• Deutsch
  • English
  • Ferne Entdecken - A Travel Blog for Independent Explorers

    Driving Through Etosha – Day 14

    Since it’s possible to drive your own vehicle through Etosha National Park, we decided to take the scenic route across the park on our way to Ghaub. The trip would take a bit longer, as the speed limit inside the park is 60 km/h (about 37 mph) due to the abundance of wildlife. But the experience promised to be far more rewarding than taking a route entirely outside the park. We had about 350 km (around 217 miles) ahead of us today, so we set off early.

    Before hitting the road, we took a few final photos of the entrance area of the Etosha Safari Camp and a blooming plant in the gentle morning light.

    At 8 AM, we found ourselves once again at the southern gate of the park—the same as yesterday. First, we filled out a form with our personal details. Then a second official, clearly from the veterinary department, asked whether we had any meat products on board. Sausage? Raw meat? We only had a bit of salami, which she deemed acceptable. We assume this is part of a disease prevention policy. A third employee asked if we were carrying a drone or plastic bags. No drone—but the plastic bag question was trickier, as we had all our luggage with us. After inspecting our trunk, he confiscated the plastic bag we were using to store our sandals. Likely a measure to reduce litter.

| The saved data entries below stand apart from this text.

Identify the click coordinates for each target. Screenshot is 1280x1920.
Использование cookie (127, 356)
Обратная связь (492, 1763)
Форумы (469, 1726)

    Finally, we were allowed to enter the park! The first 10 km (around 6 miles) took us down a paved road straight to Okaukuejo, where we had been the day before and where we now paid the park entrance fee. Along the way, we spotted our first animal by the roadside—possibly an impala.

    A few words about Etosha National Park: it has its roots in 1907, when the German colonial government placed the entire northern part of Namibia under protection and banned hunting, after elephants had been nearly wiped out by excessive hunting. Over time, the park’s size changed several times, and its current form has existed since the 1970s. Covering about 22,000 km² (approx. 8,500 mi²), it’s roughly 25 times the size of Berlin or slightly larger than the German state of Hesse. The entire park is fenced in. At its center lies the Etosha Pan, a salt flat and former lakebed fed by rivers with no outlet. Like Sossusvlei, it dries out seasonally, forming a salt-clay crust that spans about 4,700 km² (roughly 1,815 mi²)—nearly six times the size of Berlin.

    With a park this vast, our route through it stretched over 150 km (about 93 miles). We encountered several animals we hadn’t yet seen—like herds of wildebeest, grazing peacefully or lying in the grass, ruminating. Occasionally we spotted them alongside springboks.

    Of course, we saw plenty more zebras, though by now we were feeling a little zebra-fatigued and didn’t photograph every one. Still, one posed so charmingly by the roadside that we couldn’t resist taking a shot.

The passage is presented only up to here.